Subject: Re: [PATCH v4 0/4] per cgroup cpu statistics

On 06/05/2012 06:49 PM, Glauber Costa wrote:
> Hello,
>
> This is the 4th version of this per-cgroup statistics. My aim with that is
> to provide userspace with the necessary tools to export a view of /proc/stat
> inside a container, so tools like top would work.
>
> I believe this version merges all the comments from Peter and Paul. Let me know
> if I forgot any of them.
>
> I now reuse put_prev_task to account for nr_switches, so no extra walks are added.
> For that, I had to add another parameter to the function, but I hope this is
> acceptable. Please note that this parameter would still be needed even if
> Peter's patch that merges put_prev_task behavior inside pick_next_task.
>
> This is because the previous class may live in a different class and we may
> have to call it anyway. In which case a hint like this would be needed.

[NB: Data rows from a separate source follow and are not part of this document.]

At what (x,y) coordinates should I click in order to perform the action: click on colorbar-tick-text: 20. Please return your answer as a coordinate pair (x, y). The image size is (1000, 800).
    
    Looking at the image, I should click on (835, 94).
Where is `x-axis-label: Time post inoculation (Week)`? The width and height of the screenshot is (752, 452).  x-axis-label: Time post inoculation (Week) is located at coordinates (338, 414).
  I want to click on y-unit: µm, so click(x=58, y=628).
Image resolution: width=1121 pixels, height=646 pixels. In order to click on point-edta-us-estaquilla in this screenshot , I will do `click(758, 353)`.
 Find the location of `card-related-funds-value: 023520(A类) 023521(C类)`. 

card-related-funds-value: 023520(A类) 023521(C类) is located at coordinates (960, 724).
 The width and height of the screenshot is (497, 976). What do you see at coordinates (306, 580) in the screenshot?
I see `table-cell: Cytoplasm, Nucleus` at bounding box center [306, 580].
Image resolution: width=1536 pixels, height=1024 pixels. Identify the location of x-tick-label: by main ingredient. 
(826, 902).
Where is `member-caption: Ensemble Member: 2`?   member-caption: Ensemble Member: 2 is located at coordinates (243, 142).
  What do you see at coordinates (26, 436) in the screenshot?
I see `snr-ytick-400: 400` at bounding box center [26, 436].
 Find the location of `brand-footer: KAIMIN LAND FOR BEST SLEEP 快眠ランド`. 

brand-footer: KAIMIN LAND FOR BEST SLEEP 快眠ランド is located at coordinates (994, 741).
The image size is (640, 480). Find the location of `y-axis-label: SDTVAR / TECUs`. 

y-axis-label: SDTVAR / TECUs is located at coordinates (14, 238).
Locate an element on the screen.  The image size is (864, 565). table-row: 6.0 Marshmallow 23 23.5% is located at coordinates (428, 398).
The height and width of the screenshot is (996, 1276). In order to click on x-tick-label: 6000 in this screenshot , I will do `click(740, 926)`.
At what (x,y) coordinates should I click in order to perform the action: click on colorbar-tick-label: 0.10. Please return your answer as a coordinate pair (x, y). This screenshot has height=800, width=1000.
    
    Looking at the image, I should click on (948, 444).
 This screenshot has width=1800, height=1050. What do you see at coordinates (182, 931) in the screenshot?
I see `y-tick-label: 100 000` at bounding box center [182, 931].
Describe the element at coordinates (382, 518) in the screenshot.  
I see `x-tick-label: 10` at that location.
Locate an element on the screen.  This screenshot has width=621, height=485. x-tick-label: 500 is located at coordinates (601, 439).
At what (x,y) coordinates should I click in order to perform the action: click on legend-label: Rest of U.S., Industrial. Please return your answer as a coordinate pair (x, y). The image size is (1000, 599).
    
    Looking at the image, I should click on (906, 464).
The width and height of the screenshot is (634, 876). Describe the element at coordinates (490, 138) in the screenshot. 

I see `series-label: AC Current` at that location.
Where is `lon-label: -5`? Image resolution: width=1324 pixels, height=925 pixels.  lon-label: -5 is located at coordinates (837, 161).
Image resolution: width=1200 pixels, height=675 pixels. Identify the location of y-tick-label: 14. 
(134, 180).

> I believe this to be orthogonal to the work you are doing.
>
> Peter: the patch that adds exec_clock to rt was removed. That was my bad, it
> was intended to be part of the series that unifies cpu and cpuacct for the
> comounted case. I have them together in my tree, and I made the cut in the wrong
> place. It is not needed here.
>
> Let me know what you think of this.
>
> v4:
> * read_seq_string used instead of read_map. This is because the
> buffer can get very big, and that's easier to fix by using seq_string
> * idle time no longer exported. It can be derived from userspace easily
> * "steal" changed to "wait", since steal is more our interpretation of it
> * nr_switches now being accounted as we walk the tree in put_prev_task, so no
> new hierarchy walks are being inserted.
> v3:
> * completely reworked nr_switches gathering
> * separated per-se sleep_start to be more clear about it
>
>
Any comments in this incarnation of the series?